**DATA SUPPLIED**.
+++

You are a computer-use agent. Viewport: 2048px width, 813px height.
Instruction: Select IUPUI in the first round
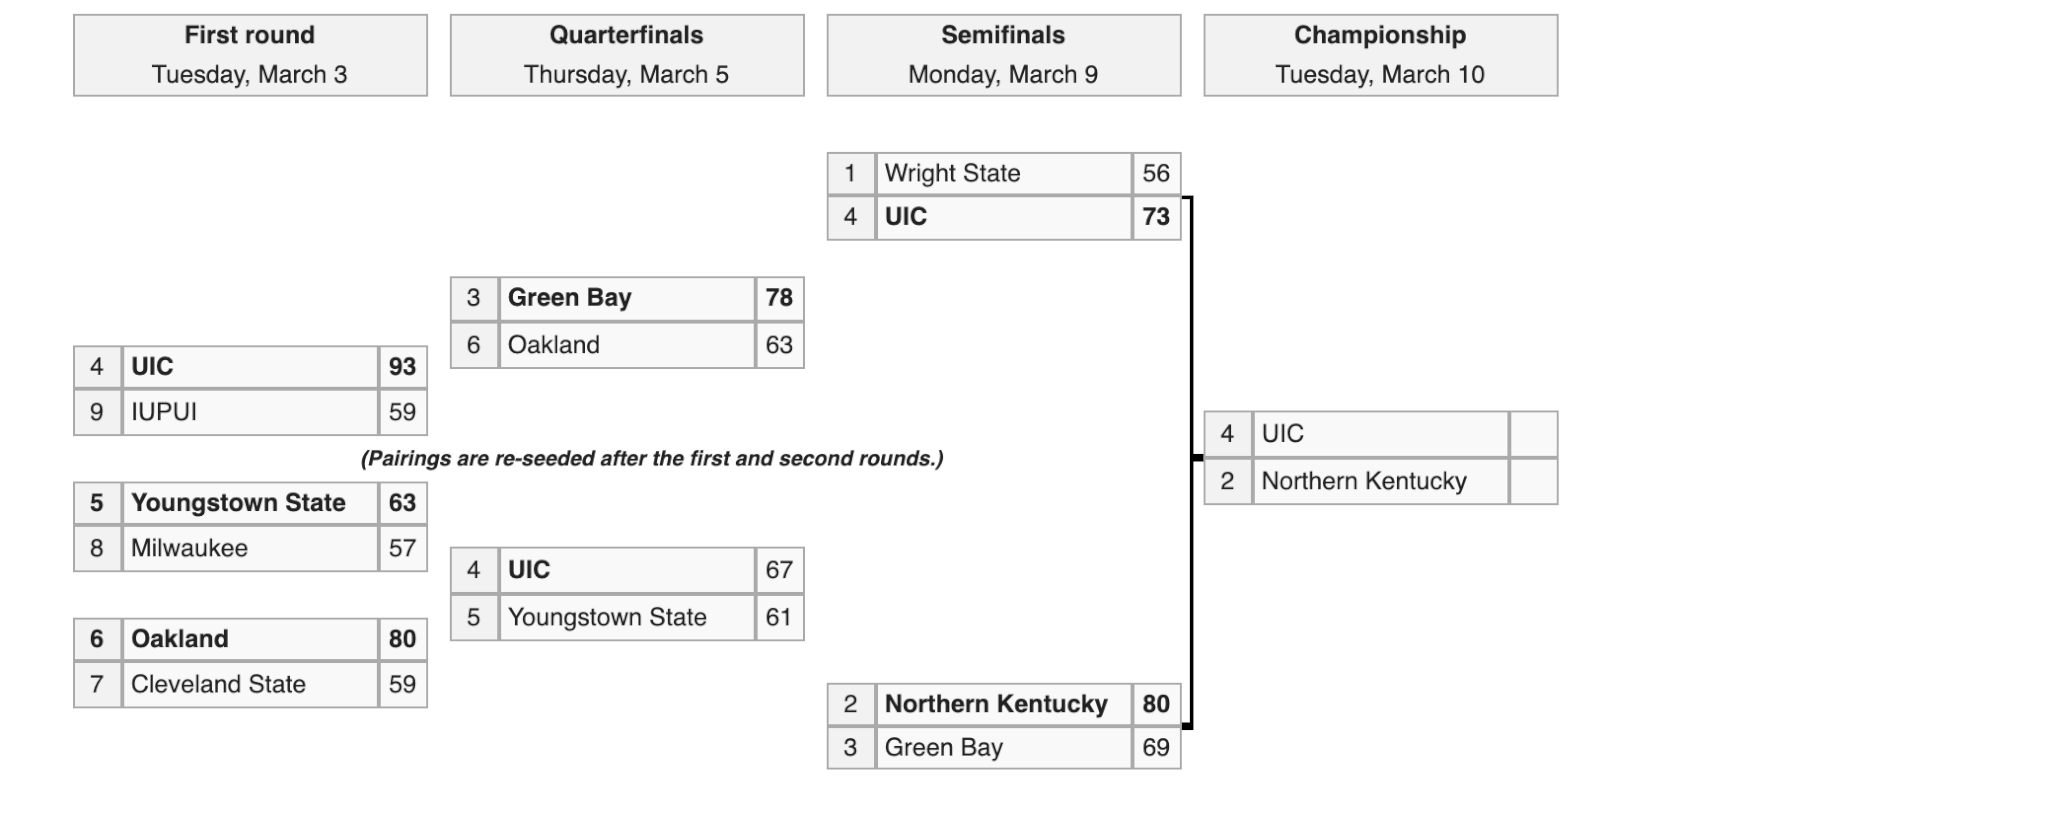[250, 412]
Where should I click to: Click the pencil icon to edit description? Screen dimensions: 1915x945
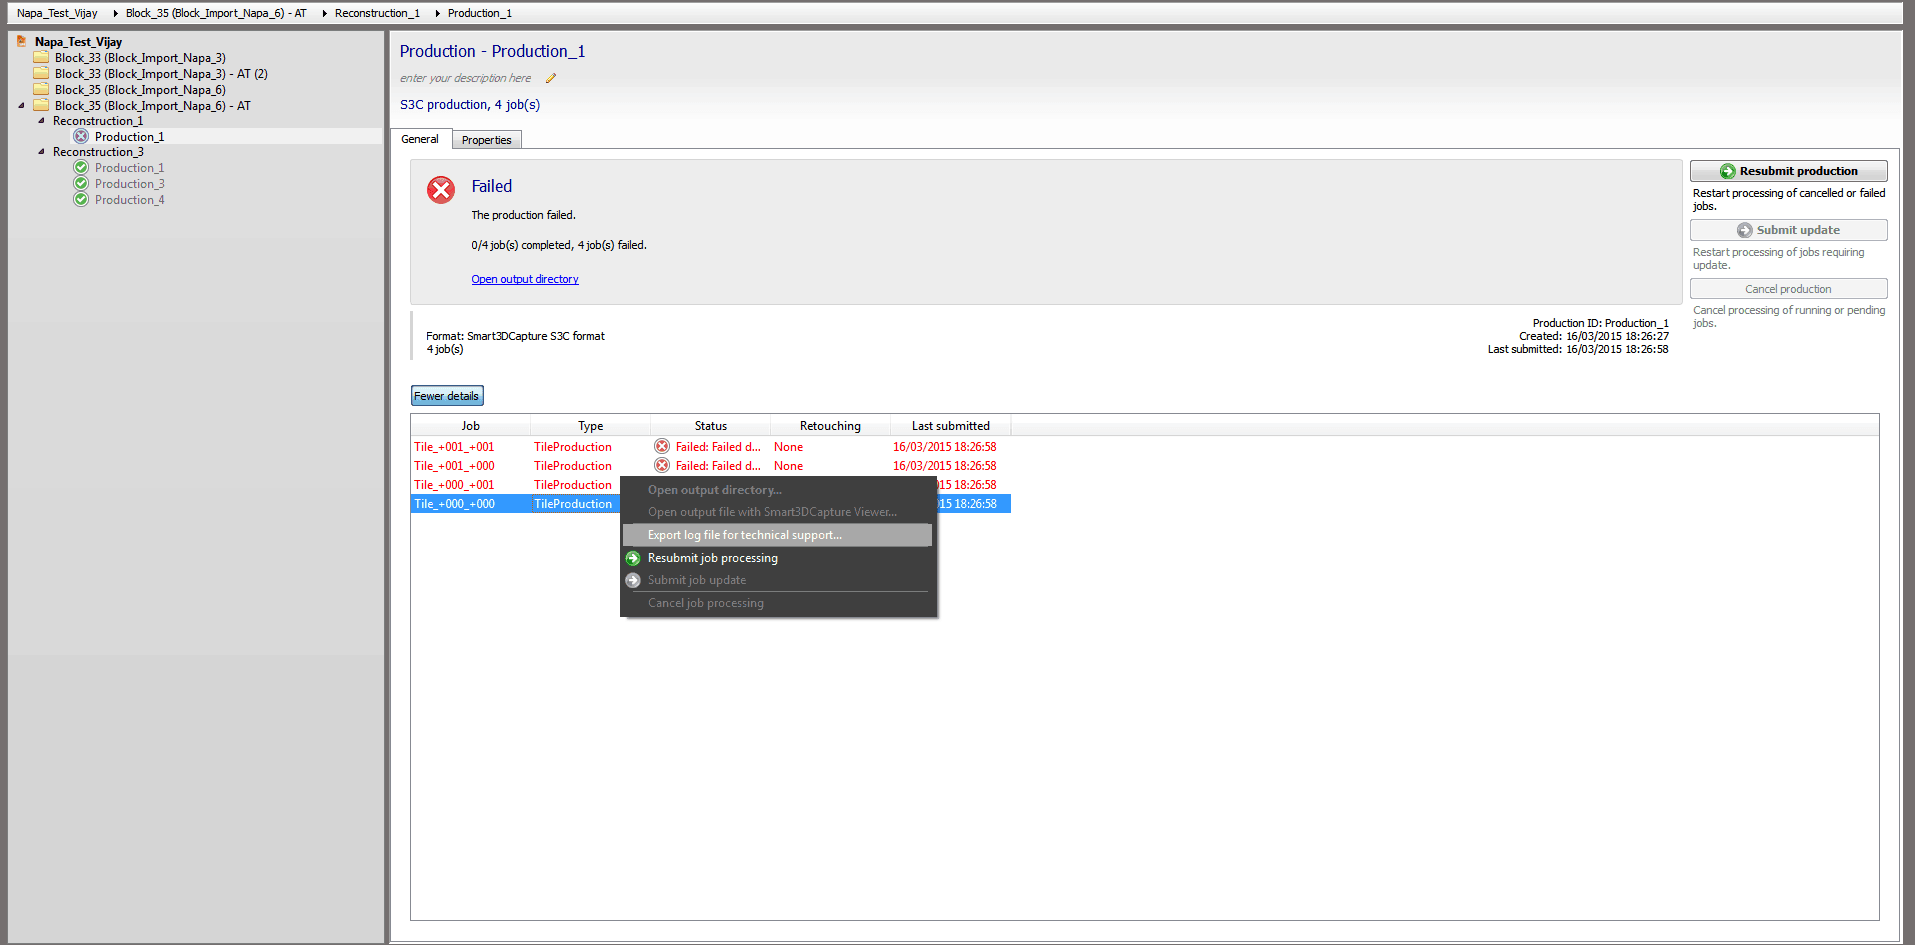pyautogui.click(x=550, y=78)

+++

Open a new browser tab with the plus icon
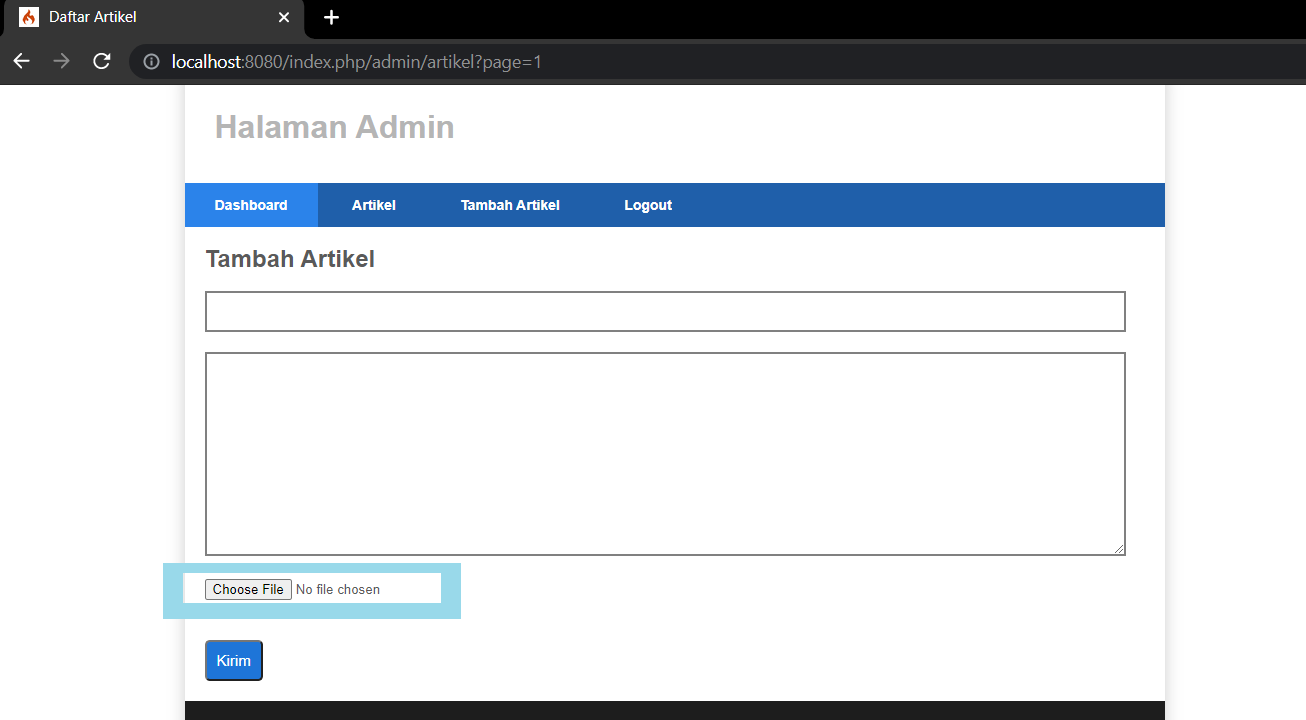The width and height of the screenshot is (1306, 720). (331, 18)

+++

**STATED TASK**. Copy the records in the stretch from the line containing "Where should I" through the line containing "pyautogui.click(x=550, y=78)", both lines included, and shift every coordinate in the answers up by 5. Leave the pictures out.

**RIGHT ANSWER**.
Where should I click to: Click the pencil icon to edit description? Screen dimensions: 1915x945
pyautogui.click(x=555, y=83)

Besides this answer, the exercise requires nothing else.